Entries on locating words and elements
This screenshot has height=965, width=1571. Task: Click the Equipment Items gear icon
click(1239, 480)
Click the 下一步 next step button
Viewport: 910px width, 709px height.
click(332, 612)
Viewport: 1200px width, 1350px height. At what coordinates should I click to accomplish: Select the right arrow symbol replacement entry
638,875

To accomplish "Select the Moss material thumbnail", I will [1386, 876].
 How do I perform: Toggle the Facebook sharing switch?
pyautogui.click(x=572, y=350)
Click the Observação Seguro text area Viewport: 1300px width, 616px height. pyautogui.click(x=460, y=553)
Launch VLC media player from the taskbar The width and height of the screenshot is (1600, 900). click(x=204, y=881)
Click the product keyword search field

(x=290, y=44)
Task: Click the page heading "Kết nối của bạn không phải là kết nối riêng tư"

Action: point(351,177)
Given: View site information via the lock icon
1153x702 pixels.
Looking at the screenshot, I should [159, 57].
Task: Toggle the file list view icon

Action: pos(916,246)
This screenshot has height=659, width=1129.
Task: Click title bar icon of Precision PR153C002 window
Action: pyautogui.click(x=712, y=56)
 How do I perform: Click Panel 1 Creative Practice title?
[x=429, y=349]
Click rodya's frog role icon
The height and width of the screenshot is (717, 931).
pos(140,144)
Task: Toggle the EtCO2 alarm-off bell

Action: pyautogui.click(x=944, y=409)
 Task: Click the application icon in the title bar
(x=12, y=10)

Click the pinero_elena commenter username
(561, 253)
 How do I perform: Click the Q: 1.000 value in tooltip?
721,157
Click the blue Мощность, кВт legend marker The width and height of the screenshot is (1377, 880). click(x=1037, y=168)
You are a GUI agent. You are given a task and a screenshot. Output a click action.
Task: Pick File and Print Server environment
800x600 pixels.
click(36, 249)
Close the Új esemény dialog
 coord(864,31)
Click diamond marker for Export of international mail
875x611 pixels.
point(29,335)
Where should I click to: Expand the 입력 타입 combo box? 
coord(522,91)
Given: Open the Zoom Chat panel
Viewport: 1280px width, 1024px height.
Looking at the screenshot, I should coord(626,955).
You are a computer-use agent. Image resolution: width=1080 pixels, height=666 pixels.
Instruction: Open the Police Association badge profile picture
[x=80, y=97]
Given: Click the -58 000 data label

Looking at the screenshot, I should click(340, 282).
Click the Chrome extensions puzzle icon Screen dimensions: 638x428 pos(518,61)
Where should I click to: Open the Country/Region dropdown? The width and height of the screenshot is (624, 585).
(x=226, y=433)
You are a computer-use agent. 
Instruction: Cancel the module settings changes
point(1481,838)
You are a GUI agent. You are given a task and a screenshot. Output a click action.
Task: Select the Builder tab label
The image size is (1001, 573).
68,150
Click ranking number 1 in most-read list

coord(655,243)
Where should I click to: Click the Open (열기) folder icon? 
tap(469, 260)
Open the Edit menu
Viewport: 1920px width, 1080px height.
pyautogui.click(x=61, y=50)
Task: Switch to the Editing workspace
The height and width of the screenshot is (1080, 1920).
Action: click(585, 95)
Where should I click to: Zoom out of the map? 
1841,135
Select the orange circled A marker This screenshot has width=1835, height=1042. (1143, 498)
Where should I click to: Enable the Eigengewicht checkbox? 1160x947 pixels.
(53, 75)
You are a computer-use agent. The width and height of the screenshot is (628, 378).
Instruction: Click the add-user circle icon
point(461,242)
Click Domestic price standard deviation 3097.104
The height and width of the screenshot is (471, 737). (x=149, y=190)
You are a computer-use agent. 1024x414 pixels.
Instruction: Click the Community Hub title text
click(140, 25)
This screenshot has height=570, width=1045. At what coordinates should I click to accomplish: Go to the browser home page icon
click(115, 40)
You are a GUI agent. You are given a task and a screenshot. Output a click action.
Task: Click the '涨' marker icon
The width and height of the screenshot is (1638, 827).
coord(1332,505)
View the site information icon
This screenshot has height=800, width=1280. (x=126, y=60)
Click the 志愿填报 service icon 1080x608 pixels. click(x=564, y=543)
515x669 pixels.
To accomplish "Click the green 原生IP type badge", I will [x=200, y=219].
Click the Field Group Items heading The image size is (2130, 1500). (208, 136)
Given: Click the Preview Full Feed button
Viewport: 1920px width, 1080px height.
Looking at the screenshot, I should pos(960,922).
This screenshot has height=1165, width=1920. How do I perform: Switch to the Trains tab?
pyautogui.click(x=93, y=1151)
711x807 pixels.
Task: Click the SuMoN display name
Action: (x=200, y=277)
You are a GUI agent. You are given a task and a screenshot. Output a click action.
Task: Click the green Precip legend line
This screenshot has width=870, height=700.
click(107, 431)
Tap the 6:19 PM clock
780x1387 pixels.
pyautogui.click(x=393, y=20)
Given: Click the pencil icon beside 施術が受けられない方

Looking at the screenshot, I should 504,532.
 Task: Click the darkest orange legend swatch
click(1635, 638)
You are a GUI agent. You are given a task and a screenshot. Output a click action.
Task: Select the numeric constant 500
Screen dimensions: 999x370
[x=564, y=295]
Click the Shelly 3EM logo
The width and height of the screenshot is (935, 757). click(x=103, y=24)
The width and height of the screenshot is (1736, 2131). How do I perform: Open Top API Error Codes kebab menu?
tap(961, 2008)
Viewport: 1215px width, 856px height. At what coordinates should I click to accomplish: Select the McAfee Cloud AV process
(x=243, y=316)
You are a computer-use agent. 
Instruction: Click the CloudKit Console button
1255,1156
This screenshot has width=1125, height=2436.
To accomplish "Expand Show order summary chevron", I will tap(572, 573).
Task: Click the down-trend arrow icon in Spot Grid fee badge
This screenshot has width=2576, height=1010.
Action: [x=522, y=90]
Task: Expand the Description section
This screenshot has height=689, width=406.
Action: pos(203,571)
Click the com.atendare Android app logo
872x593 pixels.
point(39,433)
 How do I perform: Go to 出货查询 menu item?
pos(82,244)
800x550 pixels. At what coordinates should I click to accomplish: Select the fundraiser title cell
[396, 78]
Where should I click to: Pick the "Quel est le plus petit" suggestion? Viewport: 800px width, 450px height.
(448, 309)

● Instructions to follow: How many lines in the entries above contain the string "pixels", with case counting? Reply with the number alone.

● The answer: 12